WORK TASK
Set down precisely the lines from the line with "Given: Toggle Visibility by clicking Public" through the end of the material, inclusive, and no pictures.
RECORDS PROVIDED: Begin
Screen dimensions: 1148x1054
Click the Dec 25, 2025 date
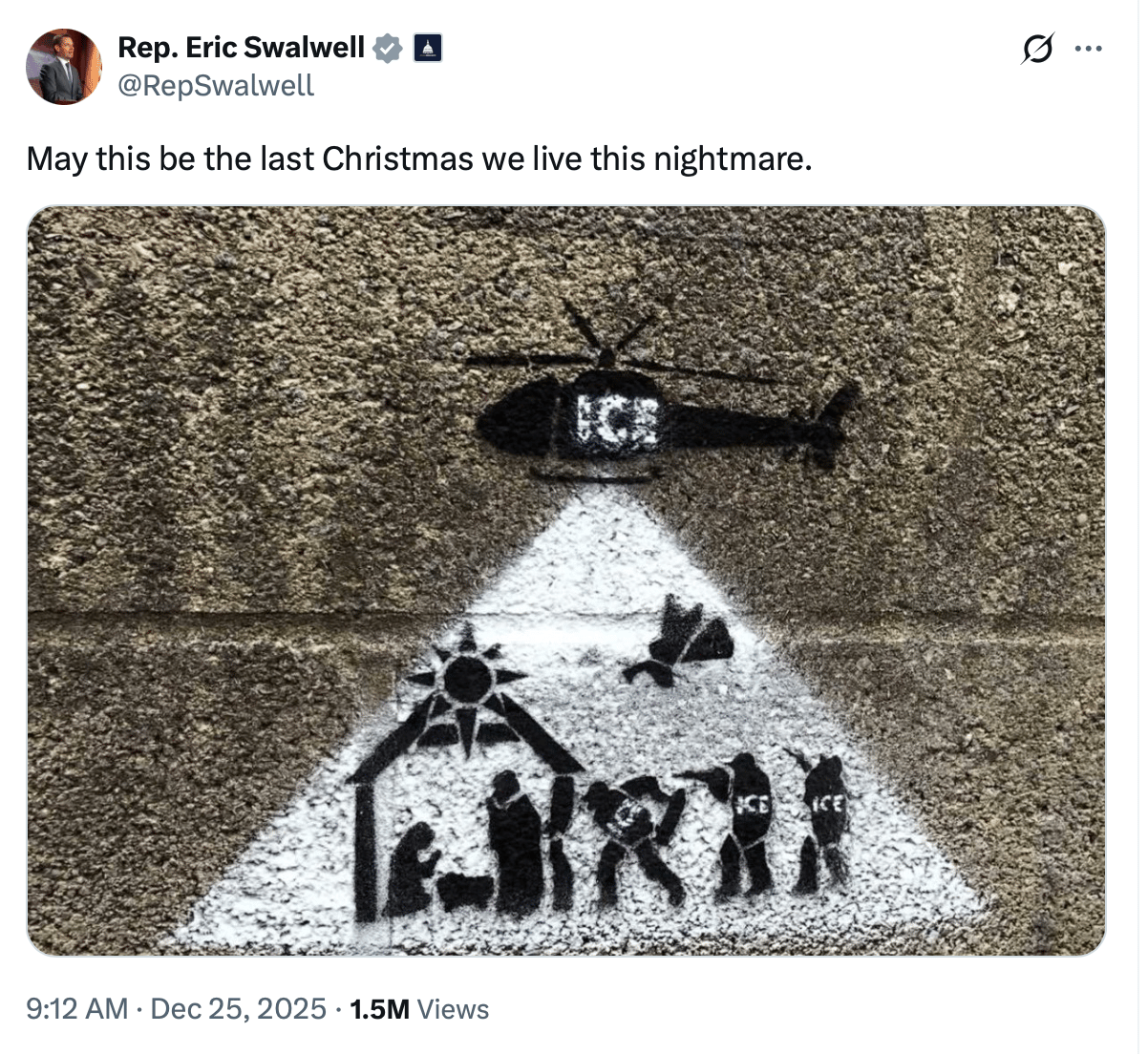click(x=239, y=1009)
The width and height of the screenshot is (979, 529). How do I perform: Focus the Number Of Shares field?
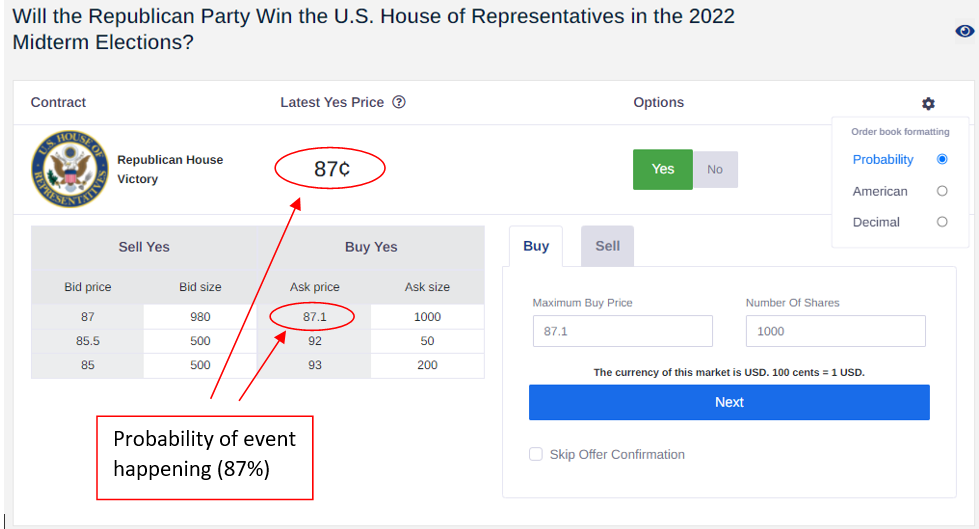[x=835, y=331]
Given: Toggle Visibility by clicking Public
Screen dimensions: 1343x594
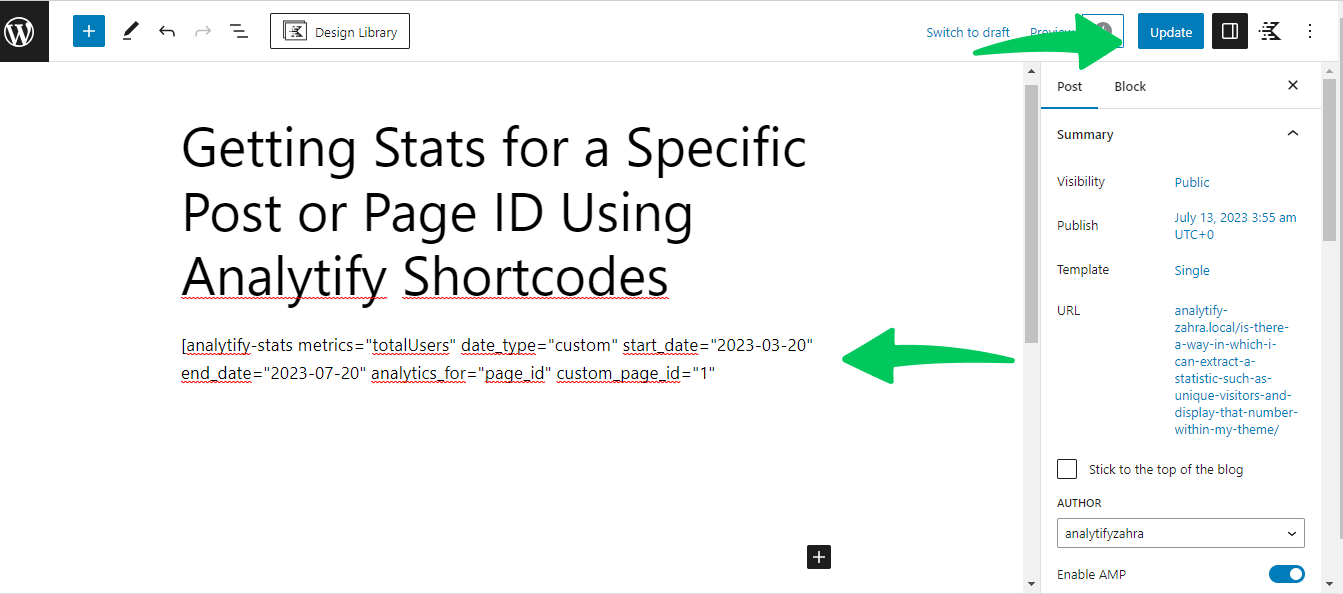Looking at the screenshot, I should pos(1192,182).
RECORDS PROVIDED: End
EXERCISE RESULT
Given: Toggle Visibility by clicking Public
Screen dimensions: 1343x594
Looking at the screenshot, I should pos(1192,182).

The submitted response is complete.